Physics Monkey said:
Should we really think of LQG of a theory of emergent spacetime? I already argued that Verlinde has background dependence in much of his paper. LQG is considerably more background independent that Verlinde's proposal at this point, but even LQG is deeply rooted in the mathematics of manifolds (without a prior metric of course). I'm skeptical of calling a theory that starts from manifolds a theory of emergent spacetime. Perhaps we will understand later that manifolds weren't essential, that it the manifold will fall away as physically irrelevant, but I don't think anyone is in a position to claim that right now in LQG. Or am I wrong?
The theory
starts with a manifold but moves on to dispense with it. It does not assume the physical existence of a continuum.
Nor does it assume the physical existence of loops, spin networks, foams, 4-simplices or tetrahedra.
This is an interesting and fairly high-level question which Rovelli gave the definitive word on last summer in about twelve slides of a May 2009 seminar talk.
http://relativity.phys.lsu.edu/ilqgs/panel050509.pdf
This file begins with a dozen or so slides from Ashtekar, and then a series from Carlo, and finishes with some from Laurent Freidel. It was not prepared for wide distribution but is primarily a discussion among a small group of colleagues about issues of ontology and interpretation which arose two weeks earlier when John Barrett (Nottingham, UK) gave a talk to the same group.
My crude summary: LQG is not talking about what Nature is "made of" but about how Nature responds to measurements.
It uses various formalisms---the simplices of Group Field Theory (GFT), the networks and foams of the canonical and covariant versions of LQG---as alternative ways of imagining and calculating which the researchers have discovered are consistent.
So one is looking for deeper systems of description, a deeper layer of degrees of freedom
from which familiar spacetime emerges. But one does not re-ify these deeper d.o.f.
In LQG the geometry of spacetime is certainly emergent, but in LQG one does not, at least as yet, say
from what it is emergent.
The best is to read the dozen or so slides, because they say more than the one-slide summary at the end. But I will quote the summary slide:
==Rovelli 5 May 2009 seminar slide 12==
Summary
1. “Loopy, polymer, triangulated” spaces are helps for intuition, not descriptions of reality. No incompatibility between them.

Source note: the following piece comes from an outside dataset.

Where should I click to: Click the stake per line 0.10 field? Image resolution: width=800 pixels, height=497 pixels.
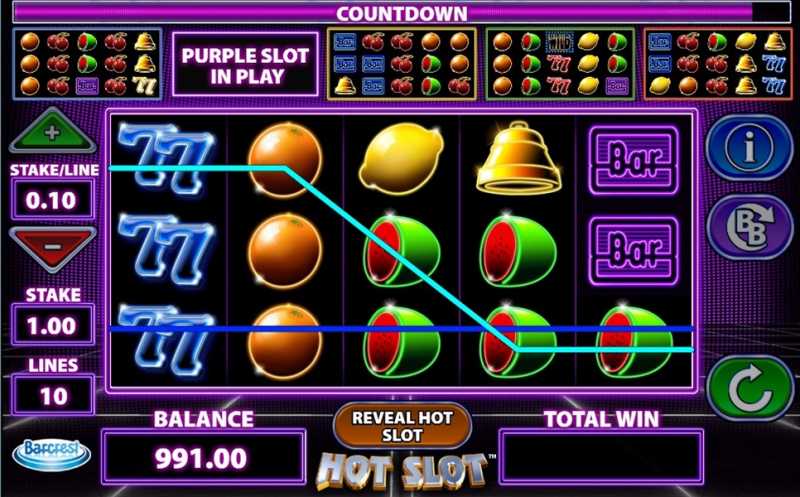tap(52, 200)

2. In quantum gravity, flat space is neither many small Planck scale things not few big large-spin 4 simplices. It is a process with a transition amplitudes. We can represent it with different pictures, according to the measurements we are considering, the calculation scheme, and the approximation scheme.
3. We must compute diff-invariant amplitudes, including when dealing with excitations over a flat space. The only way of doing so that I know is to code the background into the boundary space. (Boundary formalism.)
4. We need an approximation scheme. For scattering amplitudes, we can truncate degrees of freedom to a finite number, very much like is done in computing in QED and QCD. (Vertex expansion.)
5. Regime of validity of the vertex expansion: processes whose size L is not much larger than the minimal relevant wavelength λ. Includes the large distance behavior of the scattering amplitudes in coordinate space.
6. At given ratio λ/L, the Large-spin Limit captures processes at scales larger than the Planck length. It gives the semiclassical limit.
→ This does not mean that flat space is “made out of large 4-simplices”!
→ It means that we describe measurements performed at scales larger that the
Planck scale, at low order.
==endquote==
Some of these points specifically address questions raised in the discussion of John Barrett's talk, two weeks earlier.